In an email, press representatives for the hotel said they “weren’t going on the record about the windows.” On the rooftop bar early Thursday evening, a friendly bartender shrugged when I asked about nudity and sex in the windows.
The space is designed by architects Herzog & de Meuron with an aesthetic described in press materials as “personal, provocative and flamboyant” and “COZY RADICAL CHIC that resonates with all generations.”
Enclosed escalators on the ground floor are lit by neon orange lights and surrounded by mirrors, daring visitors to get on and see where the moving mirage spits you out. It’s one of the hotel’s many Instagram-friendly flourishes (another is artist Ivan Navarro’s neon-blue installation on the second floor: a box-shaped neon tube with a mirror that creates an infinity effect).
The escalators lead to an non-traditional reception area for hotel guests: a dozen or so iPad stations where they check in electronically, with help from one of the hotel’s uniformed “Public Advisers.” Schrager has compared the concept to Apple’s Genius Bar.

════════════════

TASK REQUIREMENTS:
a: In the hotel passage, which architects designed the space?
b: According to the hotel passage, what words and phrases do the press materials use to describe the aesthetic? List all of them.

RECORDED DATA:
════════════════

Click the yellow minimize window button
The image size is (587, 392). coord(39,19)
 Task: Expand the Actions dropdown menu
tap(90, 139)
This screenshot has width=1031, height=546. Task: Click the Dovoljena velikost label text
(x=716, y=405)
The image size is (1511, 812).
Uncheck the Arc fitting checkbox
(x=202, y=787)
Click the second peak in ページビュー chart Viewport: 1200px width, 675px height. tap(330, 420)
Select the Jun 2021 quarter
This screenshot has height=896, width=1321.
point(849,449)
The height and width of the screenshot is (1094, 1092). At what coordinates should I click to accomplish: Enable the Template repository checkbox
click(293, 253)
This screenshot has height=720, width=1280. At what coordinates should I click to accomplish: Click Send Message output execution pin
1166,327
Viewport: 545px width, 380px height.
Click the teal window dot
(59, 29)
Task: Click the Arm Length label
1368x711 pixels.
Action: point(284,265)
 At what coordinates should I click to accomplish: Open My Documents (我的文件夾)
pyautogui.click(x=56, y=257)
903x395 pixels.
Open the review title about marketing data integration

════════════════

OUTPUTS BY TASK:
a: Herzog & de Meuron

b:
- personal
- provocative
- flamboyant
- COZY RADICAL CHIC that resonates with all generations